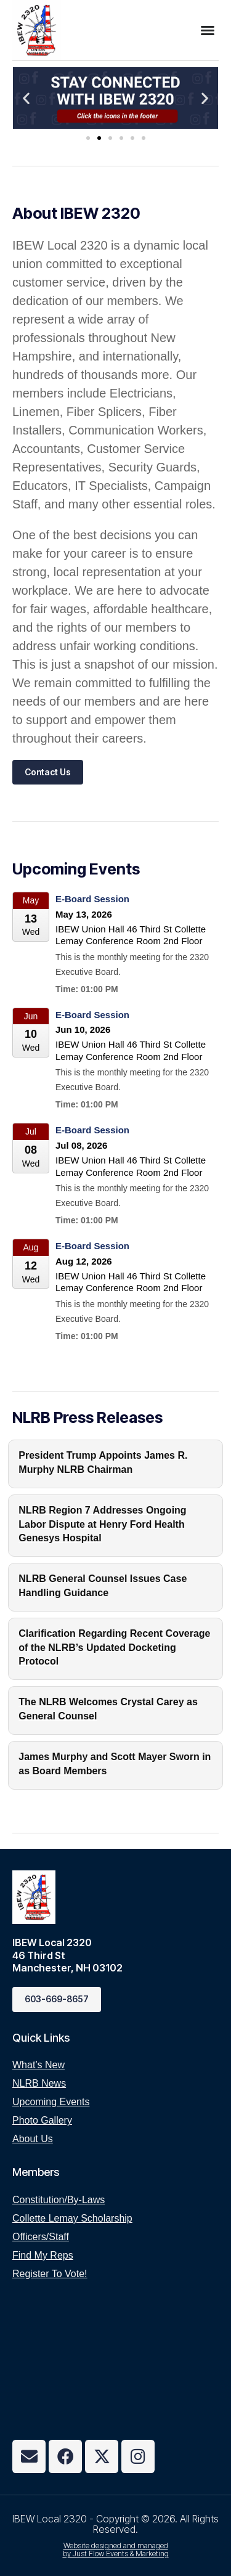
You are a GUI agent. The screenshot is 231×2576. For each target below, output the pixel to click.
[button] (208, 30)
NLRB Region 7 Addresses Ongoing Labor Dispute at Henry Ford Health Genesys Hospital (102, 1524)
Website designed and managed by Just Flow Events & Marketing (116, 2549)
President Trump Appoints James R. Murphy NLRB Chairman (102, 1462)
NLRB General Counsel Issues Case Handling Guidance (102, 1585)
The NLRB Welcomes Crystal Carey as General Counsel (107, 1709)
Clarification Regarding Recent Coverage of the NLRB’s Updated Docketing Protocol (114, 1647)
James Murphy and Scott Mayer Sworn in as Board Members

----

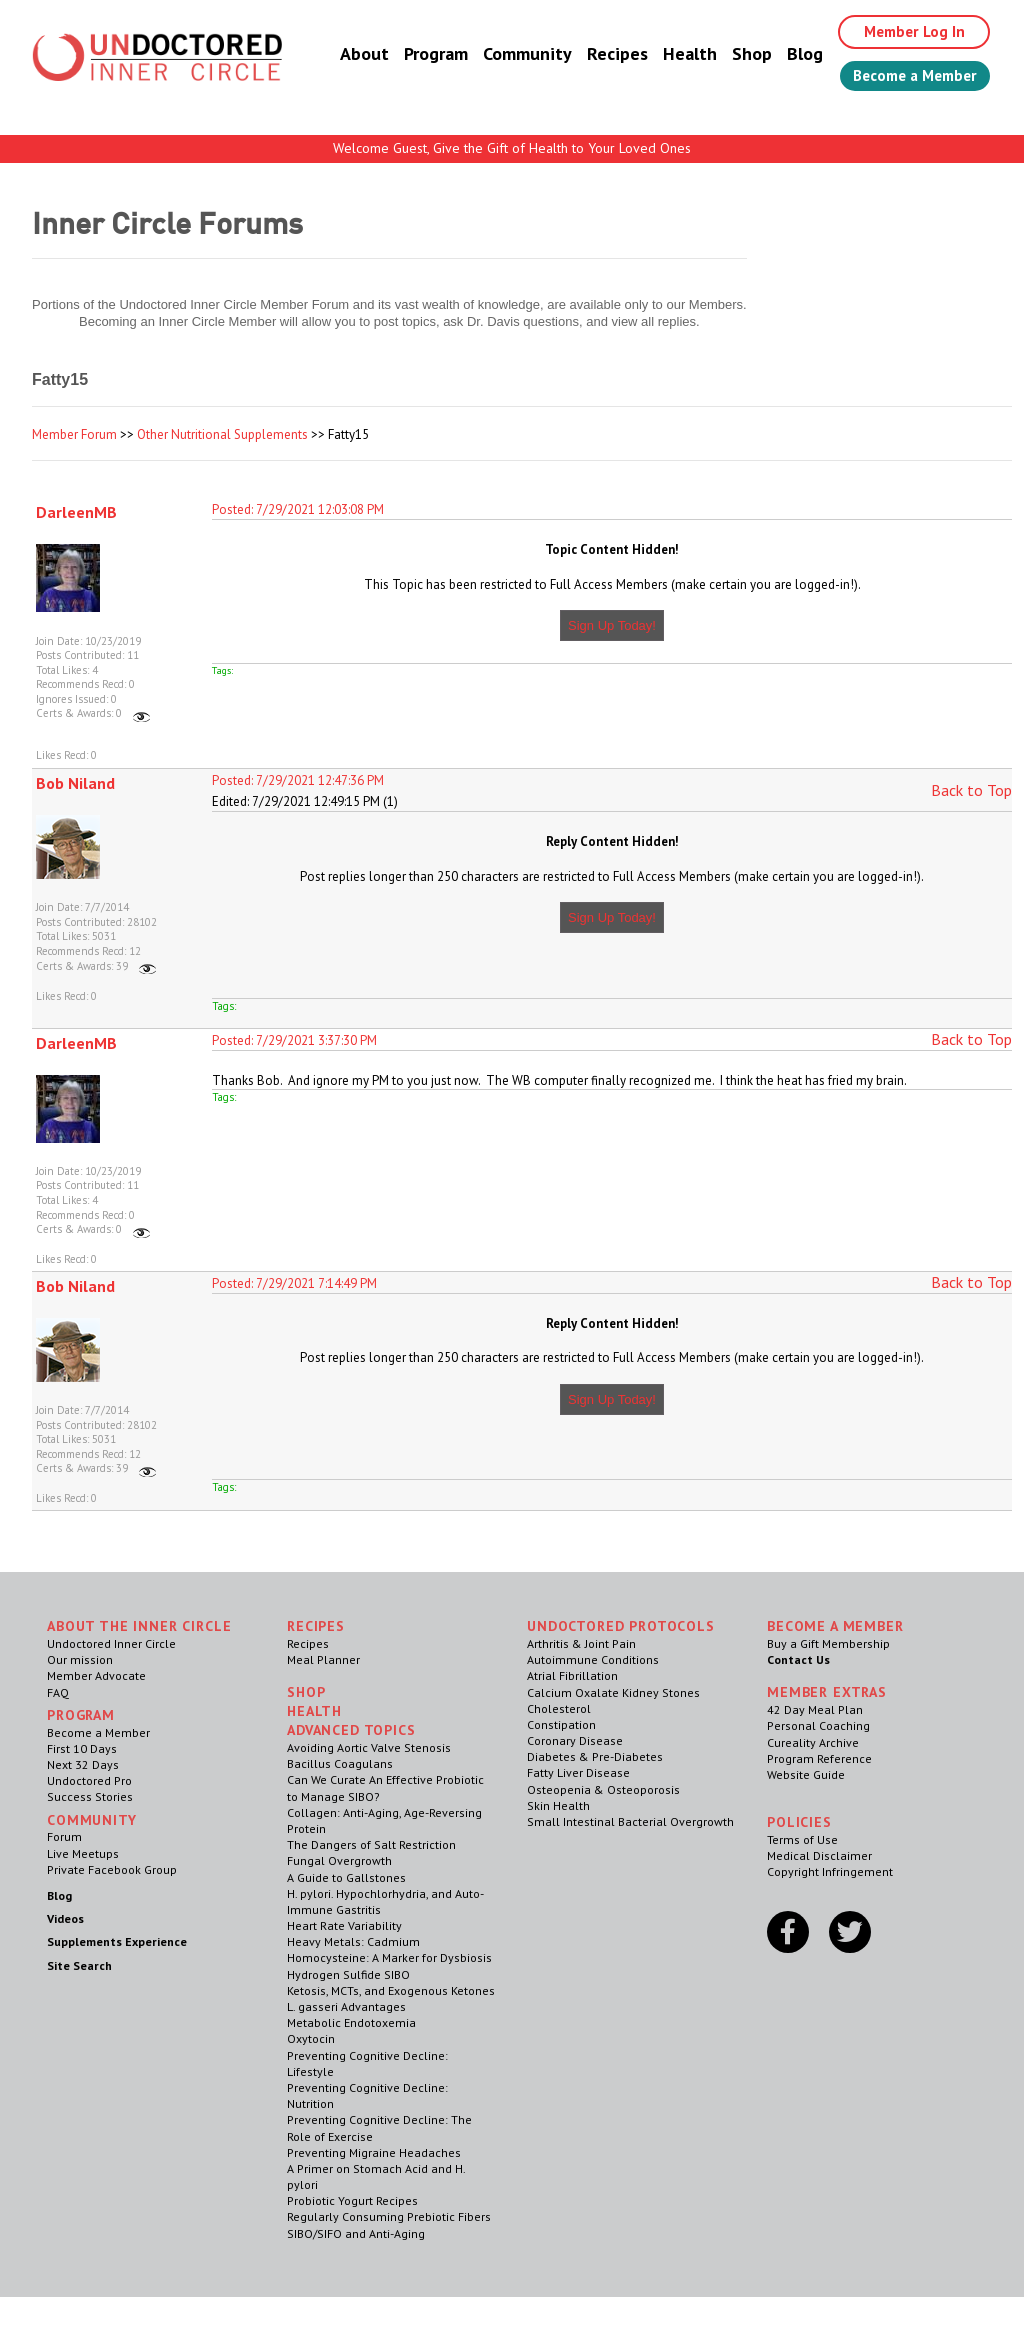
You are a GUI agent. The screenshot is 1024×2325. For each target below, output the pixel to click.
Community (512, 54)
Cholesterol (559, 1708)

----

What you should do | Print only what lies in the material above starting at the line with "NLRB Region 7" and ending at the line with "James Murphy and", every line exactly as given.

Answer section |
NLRB Region 7 Addresses Ongoing Labor Dispute at Henry Ford Health Genesys Hospital (102, 1524)
Website designed and managed by Just Flow Events & Marketing (116, 2549)
President Trump Appoints James R. Murphy NLRB Chairman (102, 1462)
NLRB General Counsel Issues Case Handling Guidance (102, 1585)
The NLRB Welcomes Crystal Carey as General Counsel (107, 1709)
Clarification Regarding Recent Coverage of the NLRB’s Updated Docketing Protocol (114, 1647)
James Murphy and Scott Mayer Sworn in as Board Members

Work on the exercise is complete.